Friday, December 10, 2010

Commence With the Commencing Already!

Photo:  Kevin Lyons
Appeared in Pioneer Press newspapers
July 8, 2010

My apologies, gentle reader, for all the carping of late.  That was not the intent of this column.  We knew there’d be challenges, of course – let’s face it:  a column like this would be pretty dull if everything went smoothly.  But we expected, let’s say, greater balance between the thrills of victory and the agonies of defeat.  So far, it’s pretty one-sided, the wrong way.
Now, we recognize (or, at least, hope) that these tribulations are just start-up stuff.  And I promise rhapsodies on the beauties of semi-rural life to come.  But, at this point, those are still theoretical and distant.  On the other hand, the pains in the neck and other parts are real, present, and numerous.
But, life does go on, despite the nuisances, hurdles, and worse that we have to clear – or stumble over.
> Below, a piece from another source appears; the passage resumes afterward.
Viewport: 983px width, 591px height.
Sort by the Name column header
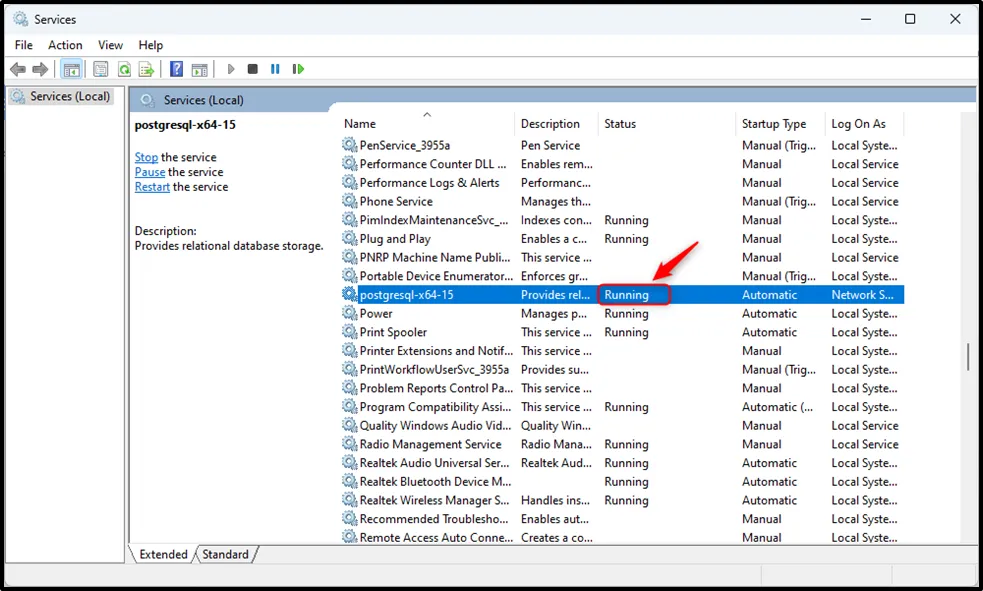(360, 124)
As Auden noted of Brueghel’s noting, Icarus may be crashing and burning over there (presumably in an Olympian real estate slump), but the grand tragedy (not that I’m actually in one) is only part of a broad canvas, filled primarily with the quotidian.
We were reminded of this classical perspective (and the show-offy use of literary allusion) during what was rather a big week for our family, beginning with Aly’s graduation from college on Saturday, followed by Will’s graduation from high school on Sunday, and culminating with our move from Glenview – where we’d lived as a family since 1987, and where’d I’d spent about 43 of my 49 years – on Tuesday.
            So, we received plenty of timely words of wisdom from begowned speakers, sending people off from familiar places into unknowns both promising and ominous.
            The featured speaker at Aly’s Commencement was the Honorable Tina Tchen, Director of the White House Office of Public Engagement and Executive Director of the Council on Women and Girls. She had the healthy self awareness and perspective to begin by conceding that she was a bit of a step down – in headline terms, anyway – from the college’s Commencement-speaker hot streak of recent years, including Barack Obama, Bill Clinton, Madeline Albright, and, best of all, Stephen Colbert.
            But what she may have lacked in celebrity, she made up in substance.  As is generally the case on such occasion, her theme was change, growth, and boldly embracing the next – whatever that may be.
            “Change is important,” she assured the class of 2010, graduating into the worst job market since my own college graduation year of 1983. “It takes you out of your comfort zone.”  Well, yeah – the house we were leaving for an interim rental was pretty comfortable, so she’s building credibility.
            Good things,” she observed, “building a community, creating a home -- take time.”  Surprising how powerful the obvious can be under the right circumstances.  We’d driven the three hours to campus under the bummer cloud of mortgage problems, the drag of packing, the gnawing “What have I done?” feeling of turning well settled and pretty damn sweet lives upside down in pursuit of something like a dream of even better.
            So, of course it takes time.  The hell of home-building is a thoroughly worn cliché.  Did we really think it would be easy?  Well, no. But you can always hope to be the exception.  And we did.  While we could.  So, okay -- that’s gone.  It’s come down to Springsteen (as it usually does):  “After all this time to find we’re just like all the rest” – having not won the lottery, after all, and needing to just slog through and get it done.
“If you aren’t changing, you aren’t growing,” continued Ms. Tchen.  “Or, as Benjamin Franklin said . . . ‘When you’re finished changing, you’re finished.’”
So, I guess that’s all good, right?  We’re definitely changing.  So, we must be growing, right?  And hopefully something other than poor and homicidal.
And, to Ben’s point, we’re certainly not finished – but I sure wouldn’t mind being started.